■ **Activities**
A. According to the news report on Derek Dukes' death, what level of cocaine was found in his blood?
B. Pick up the news report on Derek Dukes' death after its final sentence and keep writing.

=== Document segment ===

A man who died after a fight with Baton Rouge police officers last summer had ingested a lethal dose of cocaine that caused him to suffer a “terminal cardiac arrhythmia,” according to toxicology results.

Officers responding to an Aug. 24 domestic dispute fired stun guns at 43-year-old Derek B. Dukes, but East Baton Rouge Coroner Dr. Beau Clark concluded that did not contribute to his death.

“At the end of the day, I think you’ve got a guy who ingested a lot of cocaine, who had chronic medical conditions, and was in a fight,” Clark said Tuesday. “All that stimulation was too much and sent him into an arrhythmia.”

The fight began after an officer arrived at Dukes’ West Roosevelt Street residence and, through a window, spotted Dukes on top of his wife beating her, police have said. The officer entered the unlocked home, confronted the 6-foot-4-inch, 250-pound man and used his stun gun in response to Dukes taking “an aggressive stance,” the authorities have said.

Dukes managed to disengage the probes from the stun gun, lunged at the officer and fought with him until backup arrived, police have said. A second officer fired his stun gun, police have said, but Dukes again removed the probes and continued fighting.

Two more officers joined the struggle and eventually brought Dukes to the ground. As Dukes lay prone and the officers sought to handcuff him, they noticed he had stopped breathing, police have said.

Emergency Medical Services responded and performed CPR, authorities said, but Dukes died at an area hospital. Investigators searching the home after the fight recovered illegal drugs, according to police.

A preliminary autopsy report pointed to complications caused by an enlarged heart, a condition Clark said could have been caused by prolonged drug use. Dukes had a level of nearly 5,000 nanograms of cocaine per milliliter in his blood, Clark said.

“These are definitely overdose numbers,” Clark added. “Cocaine, being a stimulant, can cause an increase in your heart rate, which can lead to an electrical problem in your heart.”

=== Source data ===

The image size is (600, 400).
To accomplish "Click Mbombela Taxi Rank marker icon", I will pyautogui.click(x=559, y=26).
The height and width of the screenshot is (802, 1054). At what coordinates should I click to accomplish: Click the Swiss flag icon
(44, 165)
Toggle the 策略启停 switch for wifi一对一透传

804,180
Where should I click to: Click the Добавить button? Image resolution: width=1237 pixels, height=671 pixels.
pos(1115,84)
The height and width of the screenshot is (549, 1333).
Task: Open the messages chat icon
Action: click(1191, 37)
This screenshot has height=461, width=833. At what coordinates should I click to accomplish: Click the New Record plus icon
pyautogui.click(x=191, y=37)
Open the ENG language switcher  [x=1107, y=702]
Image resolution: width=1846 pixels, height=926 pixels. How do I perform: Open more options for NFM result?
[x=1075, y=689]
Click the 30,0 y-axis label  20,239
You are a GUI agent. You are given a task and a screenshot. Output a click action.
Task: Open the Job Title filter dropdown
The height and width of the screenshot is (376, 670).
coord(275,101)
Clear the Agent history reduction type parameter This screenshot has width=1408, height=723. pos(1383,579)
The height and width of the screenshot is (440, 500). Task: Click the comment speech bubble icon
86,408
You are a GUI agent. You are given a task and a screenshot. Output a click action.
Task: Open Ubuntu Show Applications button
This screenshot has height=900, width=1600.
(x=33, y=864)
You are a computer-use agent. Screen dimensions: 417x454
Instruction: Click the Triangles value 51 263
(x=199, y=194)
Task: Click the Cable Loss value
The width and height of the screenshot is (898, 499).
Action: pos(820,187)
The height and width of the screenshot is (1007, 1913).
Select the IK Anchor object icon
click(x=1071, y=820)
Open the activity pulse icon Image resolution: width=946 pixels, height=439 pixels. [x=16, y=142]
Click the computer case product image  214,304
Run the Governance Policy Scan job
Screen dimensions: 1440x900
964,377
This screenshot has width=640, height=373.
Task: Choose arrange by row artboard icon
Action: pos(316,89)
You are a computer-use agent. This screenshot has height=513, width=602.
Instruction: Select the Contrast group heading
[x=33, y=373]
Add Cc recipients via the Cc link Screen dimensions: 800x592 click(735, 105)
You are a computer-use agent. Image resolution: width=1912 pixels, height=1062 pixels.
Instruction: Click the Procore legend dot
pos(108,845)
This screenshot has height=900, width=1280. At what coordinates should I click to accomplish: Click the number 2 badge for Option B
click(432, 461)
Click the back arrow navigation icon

===

■ **Per-task outputs**
A. Nearly 5,000 nanograms per milliliter.

B.
Clark said he could not predict whether Dukes would have died without being exposed to the stun guns, but said he did not think “the Tasers even had an effect” on Dukes because they quickly became detached during the fight. Toxic levels of cocaine, combined with other factors, including Dukes’ weight and exertion from the fight, contributed to the death, Clark said.

“I would say it would be fair to call this an ‘excited delirium’ if his toxicology screen had been negative,” Clark said. “But with a positive toxicology screen, it’s difficult to call it that.”

The officers involved in the fight were briefly placed on administrative leave but later put back to work. They were later cleared of any wrongdoing, said Cpl. L’Jean McKneely, a police spokesman.

At the time of his death, Dukes had been under indictment for aggravated battery. A 54-year-old woman claimed Dukes picked her up one night in August 2011 and, holding a large hunting knife against her throat, forced her to perform a sex act, according to court records.

The woman removed a knife of her own during the encounter and stabbed Dukes near his left side, records show. Dukes then allegedly struck her in the side of the face, causing her cheek to swell, according to a warrant.